È molto divertente il terrore suscitato nella dirigenza della Waystar dai curricula dei loro corrispettivi GoJo, che sono giovani, talentuosi, titolati, perfino campioni sportivi. Jesse Armstrong, britannico, sbeffeggia allegramente decenni di cliché seriali sull’efficienza e la meritocrazia delle corporation Usa come difficilmente un autore statunitense avrebbe avuto il coraggio di fare. Neanche Matsson, ovviamente, è un modello: arrogante, sessista e stalker, trova tuttavia un’improbabile (e provvisoria) alleata in Shiv, reduce dalla caduta dell’episodio precedente ed estromessa dai fratelli, ma più capace di loro di entrare in confidenza con lo svedese. Dei tre, Shiv è l’unica con una reale competenza professionale, che può mettere in azione nel momento in cui Matsson le rivela i suoi inquietanti sistemi di corteggiamento. Dei tre è, in effetti, l’unica che può dargli consigli sensati per il suo sbarco negli Stati Uniti. 

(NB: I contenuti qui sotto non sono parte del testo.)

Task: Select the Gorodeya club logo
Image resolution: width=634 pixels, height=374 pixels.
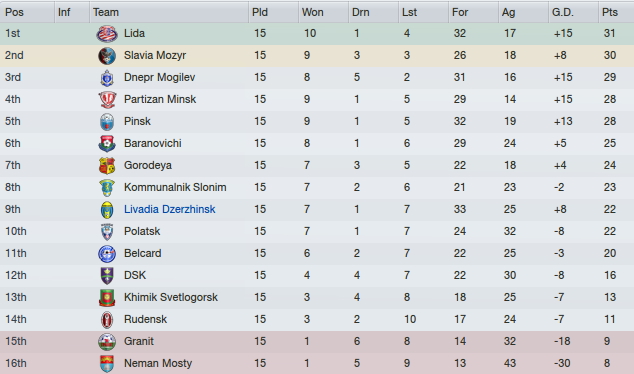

In maniera appropriata per un episodio pieno di insicurezze maschili, quindi, alla fine grazie a Shiv sono le donne della Waystar a uscirne meglio, tutti i maschi saranno spazzati via. Tutti tranne Tom, che ancora una volta è salvo solo per essere “Tom di Siobhan”.

Considerazioni sparse

Monitoraggio della trama presidenziale: il candidato democratico Jimenez fa campagna elettorale negli Stati della Rust Belt (interpreto così il «tap dancing across Lake Michigan» di cui parla Tom). Sul versante opposto la ATN è ormai organica alla propaganda di Mencken. Se la proprietà della rete dovesse davvero passare allo svedese, che vuole colorarla di “grigio Bloomberg”, sarebbe un problema anche per il partito repubblicano. 

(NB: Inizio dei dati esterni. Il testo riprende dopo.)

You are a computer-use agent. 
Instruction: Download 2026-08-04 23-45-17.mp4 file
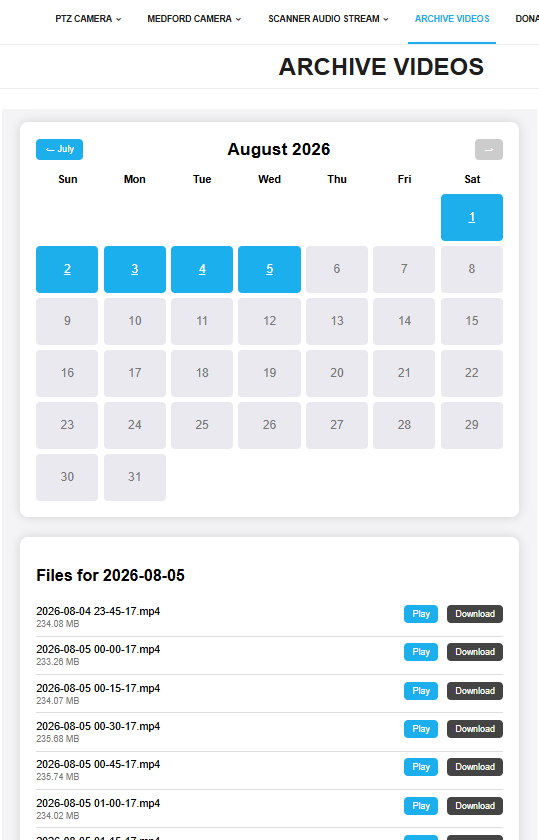[x=475, y=614]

Shiv beve superalcolici e sniffa cocaina? Incinta? Per l’audience statunitense un’immagine del genere supera una pericolosa linea rossa e, in effetti, le inquadrature sono piuttosto ambigue: quello che vediamo realmente è un piccolo sorso dal bicchiere, per il resto potrebbe essere una simulazione, necessaria sia a nascondere il fatto che è incinta, sia a fare comunella con Matsson. Nel frattempo flirta con Tom, alla sua maniera, maltrattandolo e facendogli dispetti.

Tom e Greg continuano ad andare in direzioni opposte, ma il secondo è in ascesa e il primo sembra non accorgersi di nulla. Greg sta scommettendo sulla sua appartenenza alla famiglia e in questo episodio incassa prima una difesa in pubblico da parte di Kendall, poi una piccola missione segreta. Presto o tardi si arriverà a uno scontro. 

Una nota sulla coerenza dell’universo di Succession: l’orribile film Kalispitron: Destroyer of Moons (che credo faccia il verso ai Transformers) è stato nominato per la prima volta nella seconda stagione, è comparso in un poster nella terza ed è tuttora nella sigla iniziale. Fikret è l’autista di Kendall da sempre, anche lui nominato più volte sin dal pilot. 

Momenti comici deliziosi: Frank e Karl che indossano le calze di compressione in aereo, per non fare la fine di Logan; la faccia di Jess quando Kendall le chiede di organizzare una proiezione di Kalispitron di lì a poche ore (confesso che Jess è uno dei miei personaggi secondari preferiti, e Juliana Canfield è bravissima a darle espressività nonostante abbia poche battute).